[Exercise material]

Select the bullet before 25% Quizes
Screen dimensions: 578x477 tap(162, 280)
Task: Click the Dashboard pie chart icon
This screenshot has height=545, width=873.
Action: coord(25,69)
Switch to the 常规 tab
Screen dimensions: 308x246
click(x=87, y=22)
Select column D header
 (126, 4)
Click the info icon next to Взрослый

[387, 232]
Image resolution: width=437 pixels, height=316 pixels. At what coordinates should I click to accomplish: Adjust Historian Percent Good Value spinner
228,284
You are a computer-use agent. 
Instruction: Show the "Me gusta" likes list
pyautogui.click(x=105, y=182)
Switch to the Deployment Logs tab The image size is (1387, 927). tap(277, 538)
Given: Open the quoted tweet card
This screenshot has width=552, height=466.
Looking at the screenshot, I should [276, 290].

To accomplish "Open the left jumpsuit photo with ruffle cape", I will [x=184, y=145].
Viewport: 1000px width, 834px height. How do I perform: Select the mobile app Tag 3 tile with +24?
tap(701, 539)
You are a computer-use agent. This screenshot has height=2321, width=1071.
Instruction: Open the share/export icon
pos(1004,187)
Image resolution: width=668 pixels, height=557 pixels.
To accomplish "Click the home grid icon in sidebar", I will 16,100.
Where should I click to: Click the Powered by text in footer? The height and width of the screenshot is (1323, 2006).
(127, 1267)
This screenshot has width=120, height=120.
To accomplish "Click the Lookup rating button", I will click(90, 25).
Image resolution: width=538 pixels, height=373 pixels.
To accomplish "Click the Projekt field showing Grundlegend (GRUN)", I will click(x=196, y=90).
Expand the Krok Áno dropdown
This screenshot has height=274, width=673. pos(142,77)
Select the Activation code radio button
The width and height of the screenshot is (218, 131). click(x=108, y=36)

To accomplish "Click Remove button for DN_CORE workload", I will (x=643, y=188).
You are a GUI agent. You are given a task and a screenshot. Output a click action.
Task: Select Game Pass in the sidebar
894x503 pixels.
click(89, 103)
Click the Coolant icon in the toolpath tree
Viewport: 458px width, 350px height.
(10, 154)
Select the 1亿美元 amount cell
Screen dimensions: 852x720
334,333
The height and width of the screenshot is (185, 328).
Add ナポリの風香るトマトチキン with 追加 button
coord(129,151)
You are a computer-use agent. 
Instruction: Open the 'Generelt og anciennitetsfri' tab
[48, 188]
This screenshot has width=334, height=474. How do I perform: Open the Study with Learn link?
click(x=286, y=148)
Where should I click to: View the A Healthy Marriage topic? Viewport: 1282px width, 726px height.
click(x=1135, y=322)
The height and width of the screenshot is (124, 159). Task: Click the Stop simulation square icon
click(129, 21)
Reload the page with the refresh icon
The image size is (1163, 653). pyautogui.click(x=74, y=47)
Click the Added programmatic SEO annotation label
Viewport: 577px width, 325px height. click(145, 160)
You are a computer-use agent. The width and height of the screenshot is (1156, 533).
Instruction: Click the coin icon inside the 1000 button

[/Exercise material]

» **About this task**
Copy exactly the stretch of data above from the line with "Instruction: Show the" through the line with "Task: Select Game Pass in the sidebar", and omit all other lines.

» **Exercise response**
Instruction: Show the "Me gusta" likes list
pyautogui.click(x=105, y=182)
Switch to the Deployment Logs tab The image size is (1387, 927). tap(277, 538)
Given: Open the quoted tweet card
This screenshot has width=552, height=466.
Looking at the screenshot, I should [276, 290].

To accomplish "Open the left jumpsuit photo with ruffle cape", I will [x=184, y=145].
Viewport: 1000px width, 834px height. How do I perform: Select the mobile app Tag 3 tile with +24?
tap(701, 539)
You are a computer-use agent. This screenshot has height=2321, width=1071.
Instruction: Open the share/export icon
pos(1004,187)
Image resolution: width=668 pixels, height=557 pixels.
To accomplish "Click the home grid icon in sidebar", I will 16,100.
Where should I click to: Click the Powered by text in footer? The height and width of the screenshot is (1323, 2006).
(127, 1267)
This screenshot has width=120, height=120.
To accomplish "Click the Lookup rating button", I will click(90, 25).
Image resolution: width=538 pixels, height=373 pixels.
To accomplish "Click the Projekt field showing Grundlegend (GRUN)", I will click(x=196, y=90).
Expand the Krok Áno dropdown
This screenshot has height=274, width=673. pos(142,77)
Select the Activation code radio button
The width and height of the screenshot is (218, 131). click(x=108, y=36)

To accomplish "Click Remove button for DN_CORE workload", I will (x=643, y=188).
You are a GUI agent. You are given a task and a screenshot. Output a click action.
Task: Select Game Pass in the sidebar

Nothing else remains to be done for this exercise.